Néanmoins, Mabunda est mécontente dans son propre camp à la suite de sa sélection. Ils vont le lui faire payer : elle avait peu de soutien interne quand elle est tombée. \”Même Kabila n\’a pas bougé un muscle\”, a poursuivi le spectateur. \”Je ne vais pas me plaindre\”, dit Mabunda. Mais, encore une fois, cette histoire parle d\’un sentiment politique de solitude. Mabunda le mentionne lors de ses épiques balades à moto à travers la brousse lors de ses campagnes électorales de 2011 et 2018. Elle remporte un siège à deux reprises dans une Assemblée avec un faible taux de réélection des députés. Depuis, elle est l\’un des rares piliers du parti de Kabila dans cette province, détenue par la famille Bemba depuis des décennies. Les femmes politiques sont souvent dépeintes comme des pom-pom girls, mais nous savons aussi comment gagner.

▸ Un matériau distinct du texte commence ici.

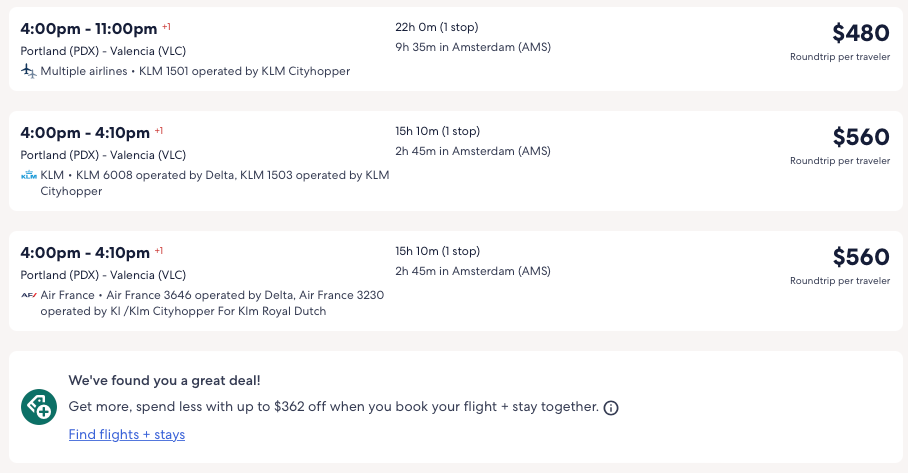908x473 pixels.
Task: Click the KLM airline logo
Action: click(28, 175)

Est-ce que toutes ces batailles en valent la peine ? dit le narrateur. Lorsque nous nous rencontrons, elle dit quelque chose. Cette ancienne membre du conseil d\’administration de Barrick Gold, une société minière canadienne opérant en RDC dont elle conservait des parts, s\’était récemment éloignée de la politique. Elle est restée seule et a travaillé pour la Brookings Institution, une institution de réflexion aux États-Unis. Elle a affirmé vouloir laisser la place au PPRD à une nouvelle génération. Jeanine Mabunda va-t-elle continuer à s\’effacer alors que le parti de Kabila, inerte depuis qu\’il a perdu la majorité parlementaire, vient de fixer un congrès au mois de juin ? Son nom a été mentionné comme l\’un des acteurs qui pourraient jouer les rôles principaux. Ce probable retour pourrait commencer par son retour à l\’Assemblée nationale. Elle y retrouvera dans les prochains jours son meilleur ennemi, qui vient de rentrer de convalescence au Royaume-Uni ; Jean-Marc Kabund-a-Kabund, autrefois tout-puissant, a été brutalement exclu de son parti. Il a été contraint de démissionner de son poste de premier vice-président de l\’Assemblée nationale après avoir été contraint de quitter la présidence par intérim.